Merasa sudah beres urusannya, Mbah Suto mulai membangun pabriknya di tanah kosong itu sambil menunggu sertifikat yang katanya lagi diurus di BPN sama si perantara.

Ternyata oh ternyata, si perantara baru mendaftarkan kepemilikan tanah Mbah Suto di tahun 2009. Begitu Surat Keputusan Pemberian Hak dikeluarkan oleh BPN Mbah Suto diwajibkan untuk membayar BPHTB. Mbayar BPHTB? Saya kan sudah mbayar, batin si Mbah.

Dalam kondisi bingung datenglah Mbah Suto ke saya, “Piye tho mas? Mosok saya disuruh mbayar BPHTB lagi? Dulu kan sudah mbayar.”

Saya bilang mau liat-liat dulu aturannya, soale soal BPHTB saya juga sama ndak ngertinya seperti beliau. Dari mbaca-mbaca Undang-Undang No 20 Tahun 2000 saya jadi agak lebih pinter sedikit dibanding si Mbah. Saya jelaskan, “Makelar tanah sampeyan yang salah Mbah, seharusnya sampeyan mbayar BPHTB-nya waktu surat dari BPN keluar, bukan waktu tandatangan Perjanjian Penggunaan Tanah Industri.

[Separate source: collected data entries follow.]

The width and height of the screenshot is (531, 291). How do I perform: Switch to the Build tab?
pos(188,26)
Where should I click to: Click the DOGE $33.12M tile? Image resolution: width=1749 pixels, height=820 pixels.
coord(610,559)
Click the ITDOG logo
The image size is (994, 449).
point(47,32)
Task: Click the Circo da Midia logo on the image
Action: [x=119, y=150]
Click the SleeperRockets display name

Aturannya memang BPHTB untuk Peralihan Hak Guna Bangunan baru terutang saat Surat Keputusan Pemberian Hak ditandatangani, sementara makelar sampeyan makai pasal jual beli yang memang saat terutangnya BPHTB waktu penandatanganan akta jual beli di notaris.”

Saya jadi agak kasihan sama Mbah Suto, soale karena ngurus BPN-nya telat maka BPHTB yang harus dibayar juga mbengkak. Karena baru terutang di tahun 2009 otomatis Dasar Pengenaan BPHTB juga Nilai Jual tahun 2009, yang namanya nilai tanah kan naik terus. *ya kecuali sampeyan apes punya tanah di deket lumpur lapindo* πŸ˜†

Beberapa hari kemudian Mbah Suto dateng lagi ke saya, dengan muka makin bingung. Saya nanya, “Kenapa lagi Mbah?”

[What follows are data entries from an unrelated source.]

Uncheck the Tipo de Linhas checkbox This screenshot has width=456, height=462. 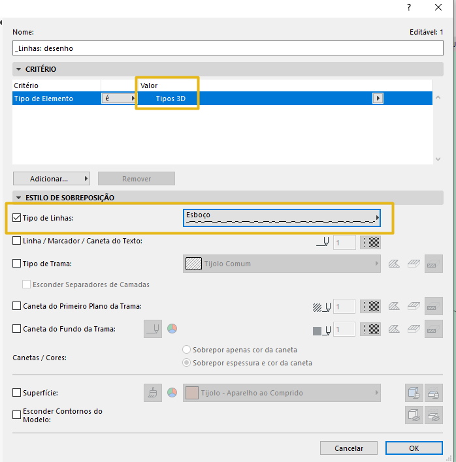point(16,218)
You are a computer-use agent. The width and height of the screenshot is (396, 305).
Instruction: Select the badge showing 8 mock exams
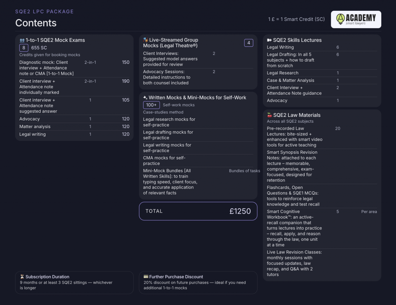click(x=24, y=48)
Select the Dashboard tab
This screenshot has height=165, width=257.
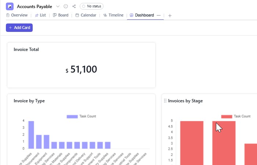click(142, 15)
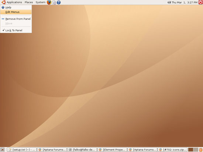The height and width of the screenshot is (152, 203).
Task: Switch to falko@falko-de terminal window button
Action: (82, 150)
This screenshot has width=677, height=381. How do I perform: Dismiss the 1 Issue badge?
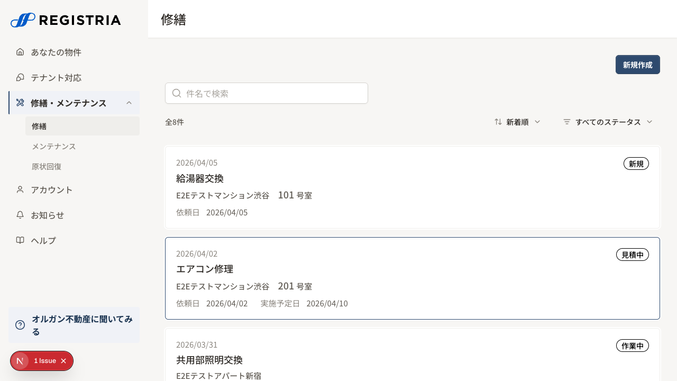(63, 360)
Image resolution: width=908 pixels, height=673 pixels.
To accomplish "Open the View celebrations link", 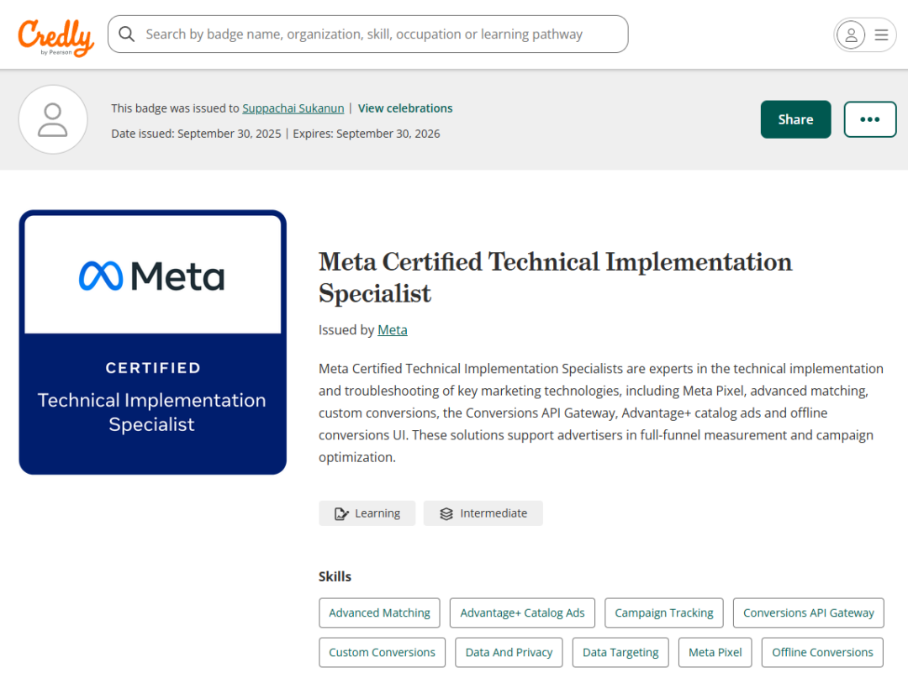I will [405, 108].
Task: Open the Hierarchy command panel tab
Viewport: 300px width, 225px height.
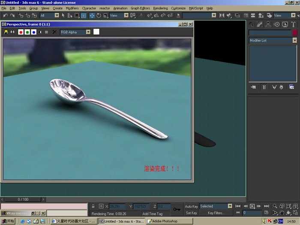Action: point(268,24)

Mbah Suto menunjukkan selembar surat kepada saya, dari Kantor Pelayanan Pajak tempat Mbah Suto terdaptar. “Coba sampeyan baca mas, di situ BPHTB-nya ndak cuma diitung dari nilai tanah, nilai bangunannya diitung juga. Piye tho?? Itu kan saya beli tanah kosongan, bangunan saya bikin sendiri, ada pajaknya juga waktu mbangun, mosok saya disuruh mbayar bea perolehannya juga? Bangunan itu saya ndak memperoleh, saya mbangun sendiri!” Waduh, si Mbah nesu.

Dengan agak bingung juga saya bilang sama Mbah Suto mau konsultasi dulu sama temen-temen orang pajek yang lebih ngerti soal beginian.

Dan ternyata kata temen-temen saya memang begitulah aturannya, Nilai Perolehan Objek Pajak maupun Nilai Jual Objek Pajak yang diatur di Pasal 6 Undang-undang No 20 Tahun 2000 ndak mungkin cuma dihitung nilai tanahnya tho, pasti sama bangunannya juga. “Apes saja sampeyan Mbah, harusnya jangan mbangun apa-apa dulu sebelum ada sertifikat atas nama sampeyan biar ndak ada Bea Perolehan Hak atas bangunan sendiri.” Kata saya sok menasihati.

“Jadi maksud sampeyan saya harus menganggurkan tanah itu sampai semua beres, ya rugi waktu, keburu pikun nanti saya!” Omel Mbah Suto bersungut-sungut.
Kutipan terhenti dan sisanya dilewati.